The pattern didn't appear to be complicated by looking at the slippers. But because they had been washed and worn so much (they were acrylic), it was difficult to see where the pattern began and where it ended. It looked like there may have been sewn up seams, but maybe not. I put the deconstruction and reconstruction on the back shelf of my mind and saved it for a day when I was up for a new challenge.

Recently I was looking through some of his mother's old knitting materials and found a Learn to Knit pamphlet. The publication date was 1963 and it was filled with pictures of how to create basic knit and purl stitches, casting on, binding off, etc. In the back there were several patterns pictured. One of them was his mother's slippers!

It took me a while to find gauge as the yarn in the pattern is no longer produced, and I couldn't find any information on it online. In his mother's example, I was able to determine that it looked like she knitted with two strands of worsted yarn. The pattern asked for a size 11 needle with 3st / in, 6 row/ in in garter stitch for gauge. It got gauge right away and started knitting.

Before long, I realized the pattern was written for a very small foot. In fact, it was written for a toddler's slipper. There was a huge difference in size between my finished slipper and the slippers his mother had knitted for him and his father. The pattern didn't indicate a size for the slipper, but I started to think that the pattern was dated right around when my roommate was born. What probably happened was that his mother knitted the slippers for a small child, and then added stitches a few at a time as he grew.

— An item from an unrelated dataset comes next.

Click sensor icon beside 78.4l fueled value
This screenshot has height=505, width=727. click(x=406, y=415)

Using my gauge and measuring his mother's original, I figured out how many stitches needed to be knit across the bottom of the foot and started to knit.

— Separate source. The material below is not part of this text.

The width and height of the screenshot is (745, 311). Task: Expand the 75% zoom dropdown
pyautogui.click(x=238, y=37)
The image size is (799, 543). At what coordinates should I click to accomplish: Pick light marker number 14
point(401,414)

I've just started, so there aren't any results so far, but when he saw what I was doing, he said, "That's exactly what they used to look like when she was working on them!" I think I'm on the right track, but the verdict is still out.

Wish me luck!

1 comment:

Kyle William said...

how sweet of you to do this for your roommate - I remember some knitted things that my grandmother made for me (actually both grandmothers) - and I miss those things... it's nice that you are carrying on the tradition, as it were, and that your roommate can save his mom's slippers for special occasions instead of wearing them every day....

:)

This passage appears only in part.